That would make sense had his AOL article not included mostly rumor and speculation anyway. “All weekend, people, especially cab drivers, gossiped about brawls and shootings,” wrote Whitlock in the AOL piece. “You didn’t know what to believe because the local newspaper was filled with stories about what a raging success All-Star Weekend was.” Siding against the local newspapers and with the gossiping cab drivers, Whitlock scolded the NBA, hip-hop culture, the Las Vegas police department, and ESPN, which he derided for not covering the crime spree.

His sources here are thin. The only named source in the AOL article never spoke to Whitlock. She complained to a local television station, not about violence but about rudeness. The only other source is an anonymous occupant of the MGM Grand, who Whitlock claims “literally fled the hotel in fear” and moved to the Luxor, which, for the record, is only six-tenths of a mile from the MGM Grand. Whitlock insisted to me that friends, reporters, and tourists who were in Vegas with him can corroborate the culture of fear that permeated the weekend. Asked why those people were not quoted in his article, Whitlock responded, “I’m not big on quoting anybody. I’m a columnist.”

When Steve Somers, a WFAN sports talk show host, challenged Whitlock the night the AOL article appeared on the veracity of his statements, asking for proof or sources, Whitlock became enraged, saying that he had been to Las Vegas twenty or thirty times and had never experienced a weekend like this. “How is this different than any other weekend?” Somers asked, looking for some context. “I don’t know. I’m not a research analyst on Vegas,” Whitlock shouted. “Call someone from Vegas if you want the stats.” As the interview came to a close, Whitlock repeated, “I don’t need any stats or numbers to know what I experienced.”

Maybe not, but readers do. Statistics and official reports can of course be misleading. It is well and good to add the caveat that Las Vegas desperately desires a professional sports franchise and may not want to advertise its crime, but numbers are essential to a story like this because personal experience without context can be misleading. Even a cursory amount of reporting by Whitlock would have helped.

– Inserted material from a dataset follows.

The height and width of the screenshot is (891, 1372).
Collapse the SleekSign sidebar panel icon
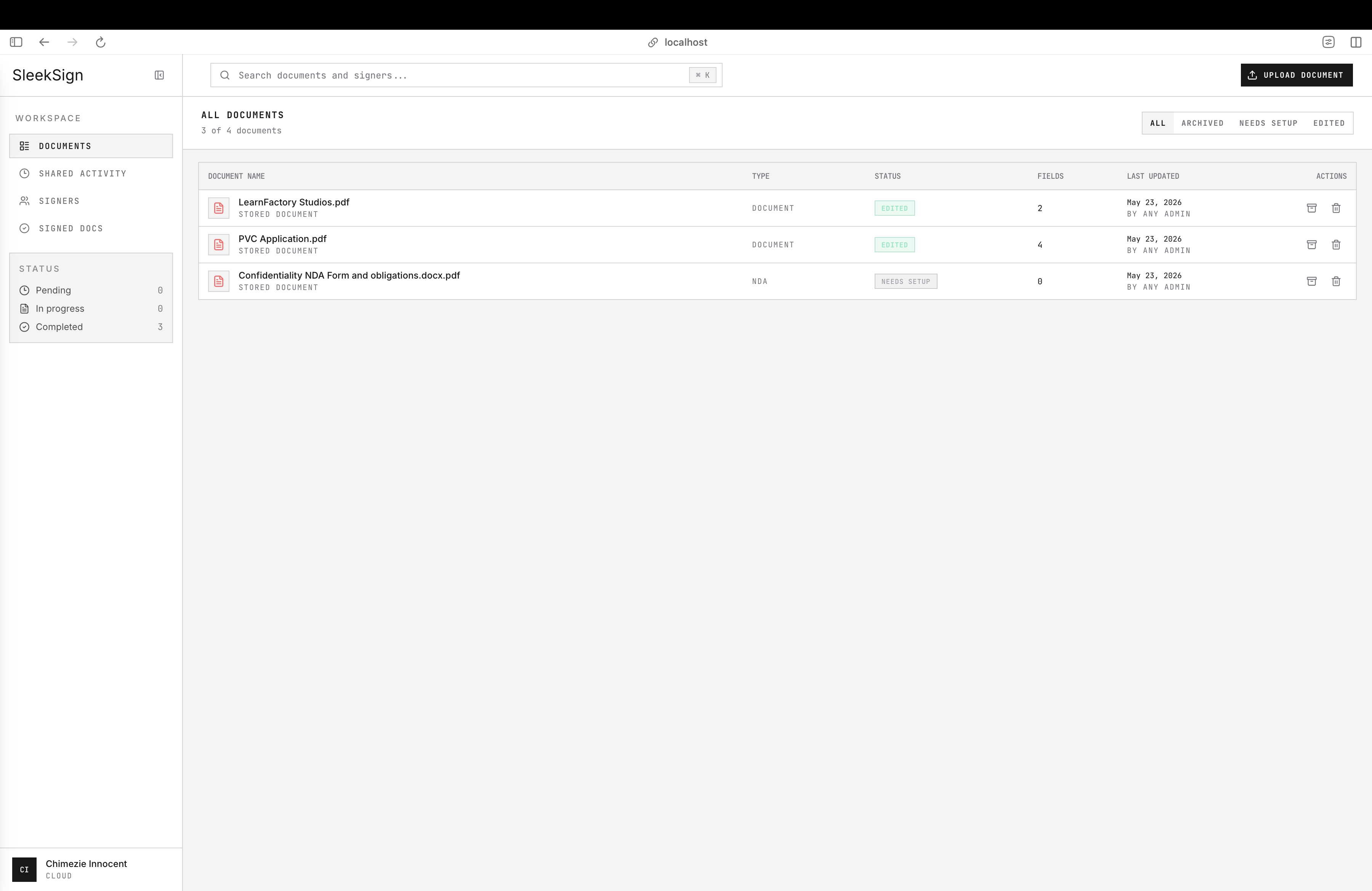159,75
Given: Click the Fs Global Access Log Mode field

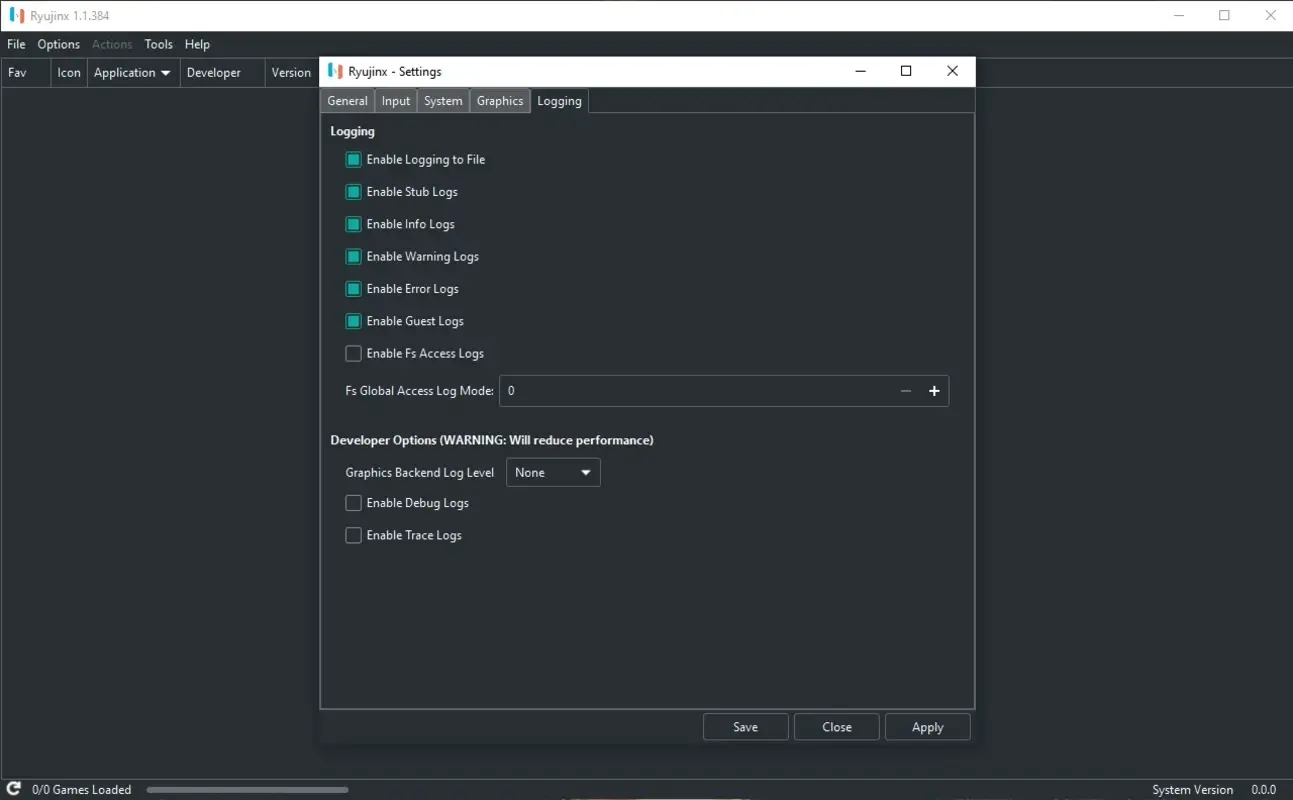Looking at the screenshot, I should click(x=700, y=390).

There were 403 arrests over the four-day period, according to Jose Montoya, a public information officer for the Las Vegas Police Department. However, Whitlock’s assertion that this was the result of the NBA All-Star Game and the crowd it attracts is debatable. “I don’t think that’s any more than New Year’s Eve,” said Ron Kantowski, a sports reporter for the Las Vegas Sun, referring to the number of arrests. “It didn’t feel any different to me.” According to the Vegas Police Department’s Web site, there were 145 arrests this past New Year’s Eve, which drew a similarly sized crowd to the All-Star weekend; the largest one-night total of arrests for the All-Star weekend was 196. Whether an extra 51 arrests is significant in terms of 300,000 people can be debated only if the numbers are made available.

Whitlock contends that had Vegas police been more vigilant the number of arrests would have increased tenfold. “They were there solely for decoration and to discourage major crimes,” he wrote in his AOL piece. “Beyond that, they minded their own business.” However, the numbers simply don’t bear that out. Two hundred and thirty-nine of the 403 arrests were for vice-related activities. Sure, that’s a crime but not exactly “major” — or atypical — in Sin City.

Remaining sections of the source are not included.